Technical analysis traders can be proud of themselves, while those who went long on gas on the Nord Stream leakage news still need to wait.
Concurrent problems were reported with the Nord Stream 1 and 2 pipelines. The transfer of Russia to Germany is disturbed, which puts more pressure on the two sides. Moscow wants to sell, and Berlin needs the gas, but the prices are falling.
The situation is crazy. European and Russian officials say about possible sabotage, which seems probable as the leak simultaneously appeared in separate pipelines. Fortunately, the leaks did not threaten energy supplies and experts said the environmental impact would be limited.
Now to the Natural Gas spot prices. Since yesterday evening UTC, the prices surged 7.6% to over $7 per MMbtu, but the leakages didn’t move them much. When the news spread that the damage was not severe, the price dropped by 4% below $6.8 per MMBtu.
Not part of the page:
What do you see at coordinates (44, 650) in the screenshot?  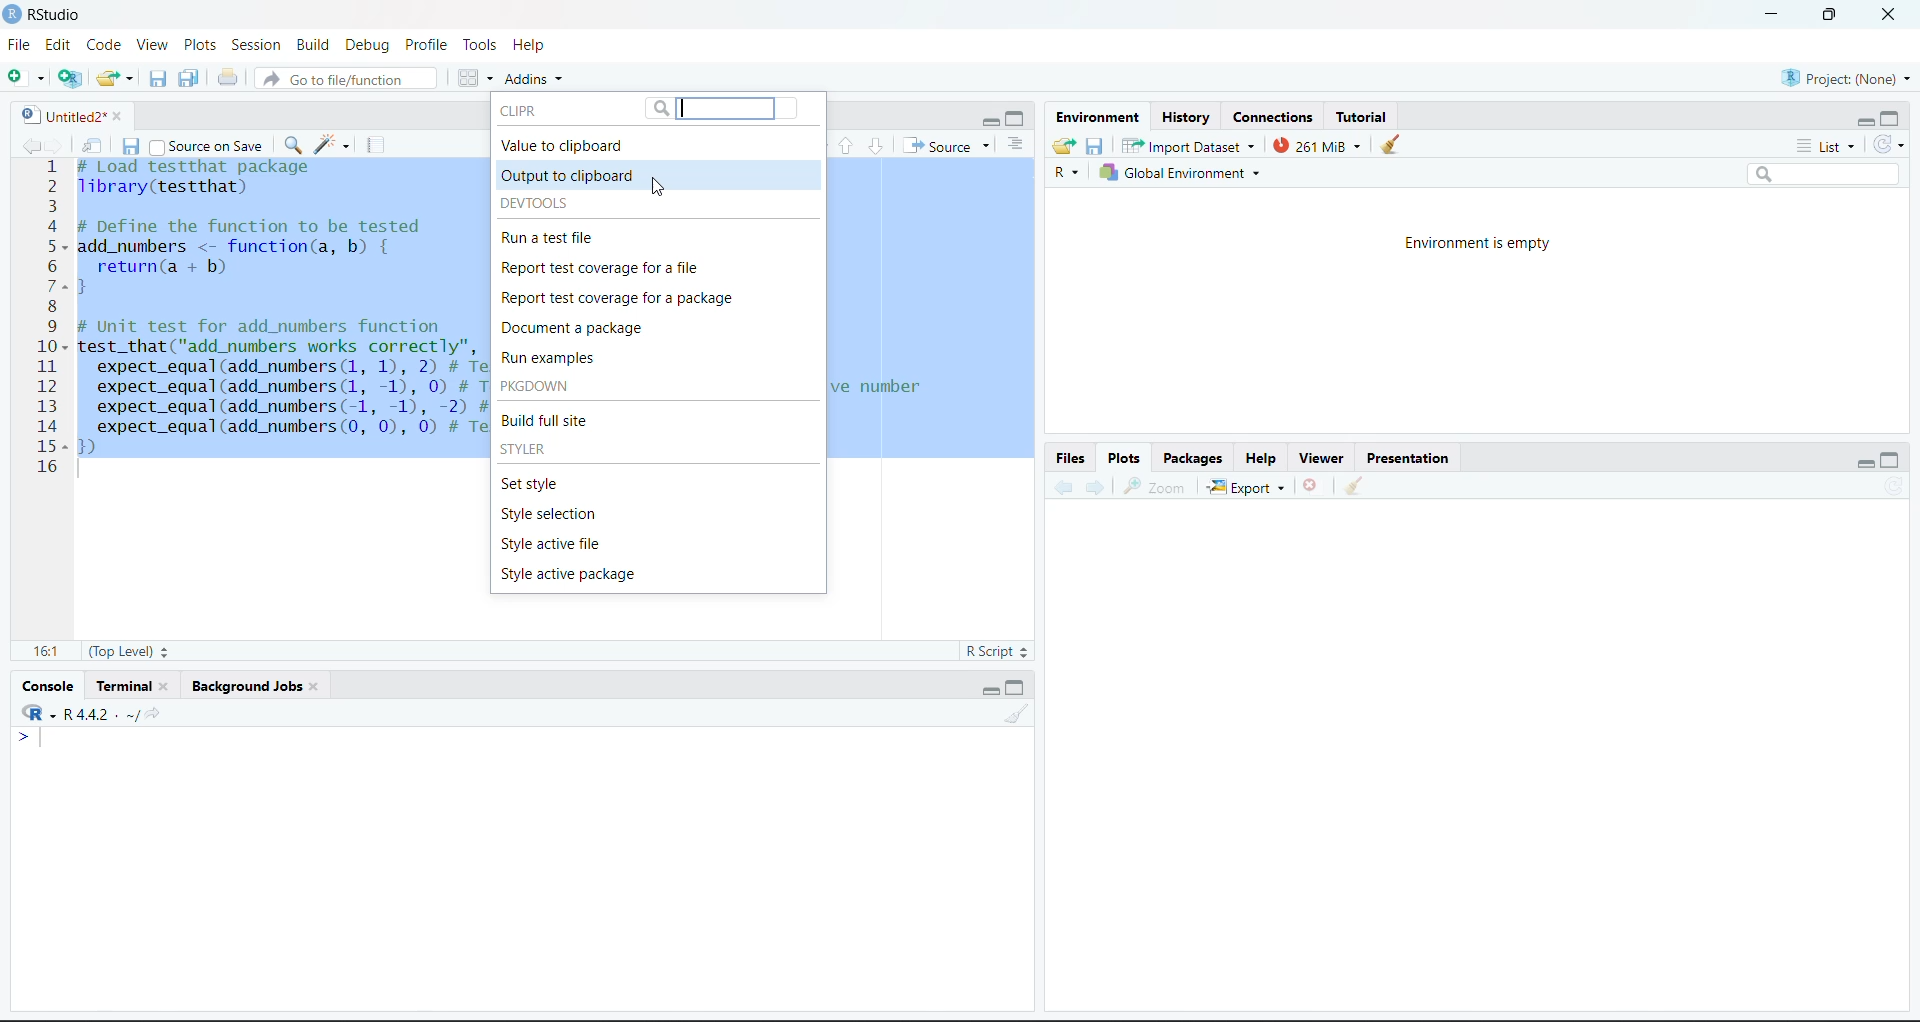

Since August 21, we have been in a bear market for NATURALGAS. Technical analysis seems to predict prices better than the news analysis, as we are constantly bombarded with supply concerns due to the escalation in Russia.
The breakaway on September 14-15 and huge spark to $9.257 seems like an anomaly from today’s perspective, as the daily chart returned to our red channel. If natural gas stays in these boundaries, we’d expect resistance at $7.167 around October 1. Of course, there are lots of geopolitical events that may disturb it.
Now, please take a look at the alternative bullish channel. To draw it, we need to go back to the top at the beginning of February 2022, before the Russian invasion of Ukraine. However, the chart broke away from this pattern on September 22, when a massive crash in natural gas happened. Going back to the bullish channel is still possible since we’ve seen substantial commodity swings this year.
For the upcoming pullback, the $5.465 support marked by the horizontal line seems the right target.
Trading Natural Gas should be a fun, high-risk, high-reward thing this winter. Make sure you follow the weather forecast for Europe.